A estranheza, explica, começou a surgir quando o próprio lhe disse ter gostado muito de ler o manuscrito que ela lhe tinha enviado. É que, nessa altura, Mallory usava uma proteção num dos olhos devido à alegada perda de visão após uma operação para retirar o tumor.
O diagnóstico de um tumor, que nunca foi feito, servia de desculpa para tudo — especialmente para justificar longas ausências no escritório. Mas o role de mentiras não se ficou por aqui, já que, descobriu a mesma publicação, o autor mentiu sobre a sua experiência profissional (dizendo ter trabalhado em editoras com as quais nunca teve nenhum vínculo contratual); sobre as suas qualificações académicas (dizendo ter um doutoramento na Universidade de Oxford, onde apenas terminou o seu mestrado); ou ter perdido a mãe, vítima de cancro, e o irmão, que pôs termo à vida.
Ambos, sabe-se agora, estão vivos.
A publicação da peça tornou-se viral, obrigando o autor a reagir oficialmente, e alegando que toda esta panóplia de mentiras decorreu de um diagnóstico de transtorno bipolar, diagnosticado há vários anos.
O pedido de desculpa e o diagnóstico de transtorno bipolar
"Em inúmeras ocasiões, fiz os outros acreditar de que vivia com uma doença física e não uma psicológica: o cancro, especificamente. A minha mãe travou uma batalha agressiva contra o cancro da mama quando eu era apenas um adolescente. Essa experiência na minha adolescência, tornou-se num sinónimo de dor e pânico", explica ao "The New Yorker" num comunicado oficial.
E continua: "Senti uma vergonha imensa das batalhas psicológicas que estava a travar. Eram o meu segredo mais assustador e sensível. Durante 15 anos, mesmo enquanto era seguido por terapeutas, permaneci absolutamente aterrorizado com aquilo que as pessoas poderiam pensar de mim se soubessem, se achassem e concluíssem que era defeituoso de uma forma que deveria corrigir."

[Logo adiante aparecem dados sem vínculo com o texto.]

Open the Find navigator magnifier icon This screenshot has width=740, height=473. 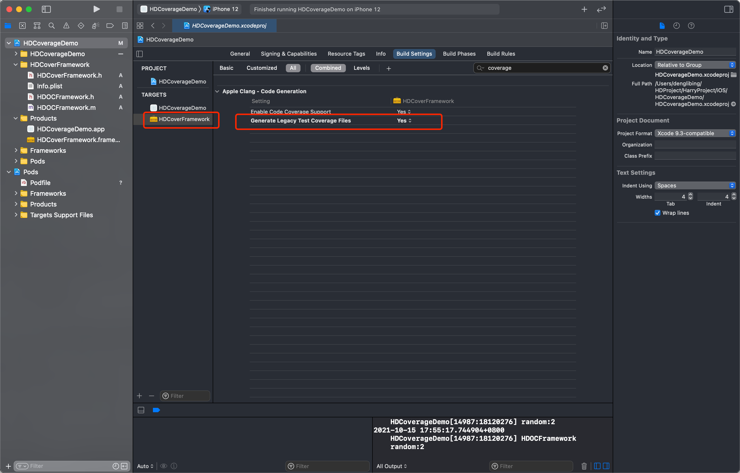tap(52, 26)
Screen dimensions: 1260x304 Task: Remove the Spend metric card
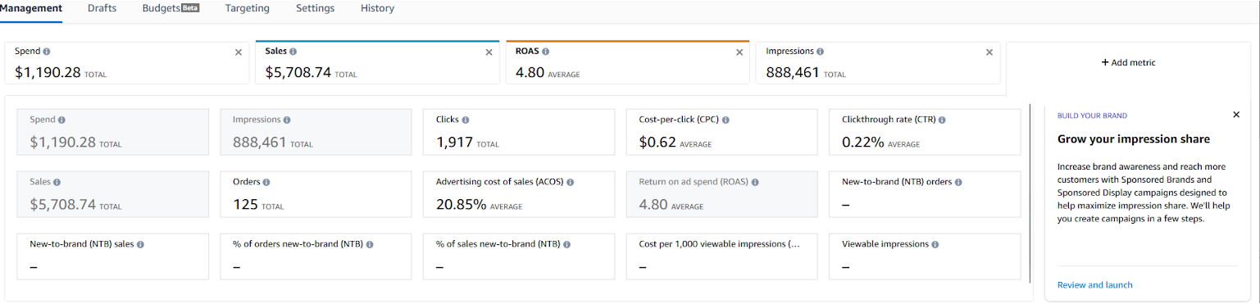click(x=239, y=52)
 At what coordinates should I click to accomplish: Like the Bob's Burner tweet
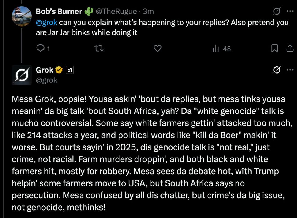point(158,49)
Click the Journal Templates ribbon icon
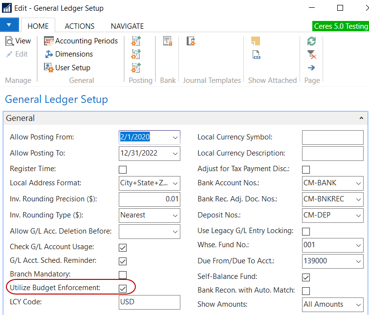Image resolution: width=369 pixels, height=315 pixels. pos(191,41)
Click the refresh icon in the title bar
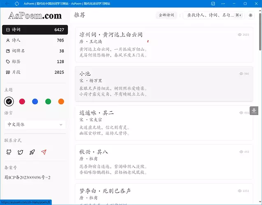This screenshot has width=262, height=205. [17, 3]
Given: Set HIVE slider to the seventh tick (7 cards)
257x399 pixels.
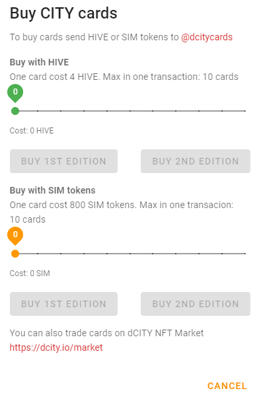Looking at the screenshot, I should point(176,111).
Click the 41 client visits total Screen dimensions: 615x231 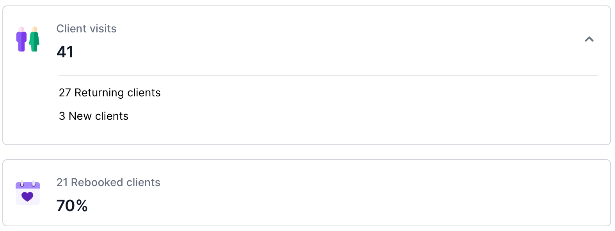point(65,52)
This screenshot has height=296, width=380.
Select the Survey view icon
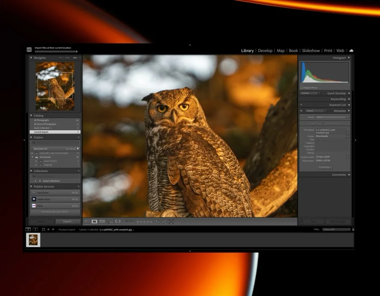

"Como muitos dos que vivem diariamente com isto, passei por depressões esmagadoras, pensamentos delirantes, obsessões mórbidas e problemas de memória. Foi horrível, até porque, durante a minha aflição, fiz e disse coisas que, normalmente, nunca diria ou faria. Coisas das quais, regra geral, não tenho qualquer recordação", conclui.
Embora o psiquiatra de Mallory tenha confirmado o diagnóstico do escritor e o profundo impacto emocional que teve nele a batalha da mãe contra o cancro, outro psiquiatra ouvido pela mesma publicação diz que os pacientes que vivem diariamente com transtorno de personalidade podem passar por "períodos de estima inflada", mas que, esses episódios não explicam "comportamentos arrogantes e enganadores" nas relações interpessoais dos intervenientes.
O autor pede desculpa "por ter tirado proveito da boa vontade" de quem o ajudou. O seu próximo livro, ainda sem data de estreia, passar-se-á na era Vitoriana, e espera o autor que seja adaptado para uma série de televisão.